━━━ Input material ━━━
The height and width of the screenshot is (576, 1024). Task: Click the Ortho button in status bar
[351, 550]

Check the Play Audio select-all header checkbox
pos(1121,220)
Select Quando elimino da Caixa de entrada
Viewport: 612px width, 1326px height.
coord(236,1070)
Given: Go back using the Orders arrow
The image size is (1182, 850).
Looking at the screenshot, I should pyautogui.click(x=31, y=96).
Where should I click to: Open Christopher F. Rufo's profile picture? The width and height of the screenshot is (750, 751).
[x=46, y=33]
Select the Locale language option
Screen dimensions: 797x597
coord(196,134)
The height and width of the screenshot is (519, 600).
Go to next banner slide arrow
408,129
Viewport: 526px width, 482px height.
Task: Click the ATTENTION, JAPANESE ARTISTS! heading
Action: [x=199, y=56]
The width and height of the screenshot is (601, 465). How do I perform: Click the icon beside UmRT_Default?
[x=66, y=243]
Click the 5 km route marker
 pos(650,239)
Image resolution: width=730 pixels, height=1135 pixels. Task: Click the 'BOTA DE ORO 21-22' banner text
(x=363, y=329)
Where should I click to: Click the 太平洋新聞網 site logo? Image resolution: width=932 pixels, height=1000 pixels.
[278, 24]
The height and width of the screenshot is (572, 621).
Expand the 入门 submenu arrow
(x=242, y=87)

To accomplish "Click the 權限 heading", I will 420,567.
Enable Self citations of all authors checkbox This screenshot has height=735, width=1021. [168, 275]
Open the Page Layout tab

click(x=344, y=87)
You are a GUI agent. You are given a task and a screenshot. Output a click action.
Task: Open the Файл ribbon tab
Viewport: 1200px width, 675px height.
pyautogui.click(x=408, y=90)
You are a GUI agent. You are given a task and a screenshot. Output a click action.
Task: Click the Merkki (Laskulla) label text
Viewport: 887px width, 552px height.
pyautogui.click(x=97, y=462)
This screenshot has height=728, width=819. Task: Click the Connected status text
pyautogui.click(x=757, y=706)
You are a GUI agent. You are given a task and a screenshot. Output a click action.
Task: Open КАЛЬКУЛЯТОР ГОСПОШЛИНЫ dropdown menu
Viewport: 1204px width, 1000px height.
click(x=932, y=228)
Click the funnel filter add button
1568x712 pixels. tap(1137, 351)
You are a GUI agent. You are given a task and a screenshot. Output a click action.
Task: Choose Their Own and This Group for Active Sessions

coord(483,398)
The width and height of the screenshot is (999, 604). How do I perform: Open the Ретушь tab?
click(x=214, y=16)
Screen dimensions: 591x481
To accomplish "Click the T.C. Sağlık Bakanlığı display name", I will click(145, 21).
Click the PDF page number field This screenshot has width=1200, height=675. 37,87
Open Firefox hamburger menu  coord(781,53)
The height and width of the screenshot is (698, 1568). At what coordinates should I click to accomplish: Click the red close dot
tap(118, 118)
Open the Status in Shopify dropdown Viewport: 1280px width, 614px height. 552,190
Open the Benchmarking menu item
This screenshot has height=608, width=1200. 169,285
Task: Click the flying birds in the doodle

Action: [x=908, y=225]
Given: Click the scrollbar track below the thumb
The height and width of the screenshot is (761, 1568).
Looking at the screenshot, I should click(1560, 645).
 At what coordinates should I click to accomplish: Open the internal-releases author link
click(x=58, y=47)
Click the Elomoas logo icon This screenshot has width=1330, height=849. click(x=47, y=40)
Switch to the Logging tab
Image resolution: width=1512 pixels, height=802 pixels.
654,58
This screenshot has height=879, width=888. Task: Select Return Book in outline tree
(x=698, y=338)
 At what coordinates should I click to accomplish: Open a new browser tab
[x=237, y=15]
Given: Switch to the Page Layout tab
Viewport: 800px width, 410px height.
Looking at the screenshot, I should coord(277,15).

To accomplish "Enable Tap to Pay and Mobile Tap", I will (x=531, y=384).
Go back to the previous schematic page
━━━
Try it ->
Which lines of the records above contain the word "Enable"? Report each one in full.

Expected answer ->
Enable Self citations of all authors checkbox This screenshot has height=735, width=1021. [168, 275]
To accomplish "Enable Tap to Pay and Mobile Tap", I will (x=531, y=384).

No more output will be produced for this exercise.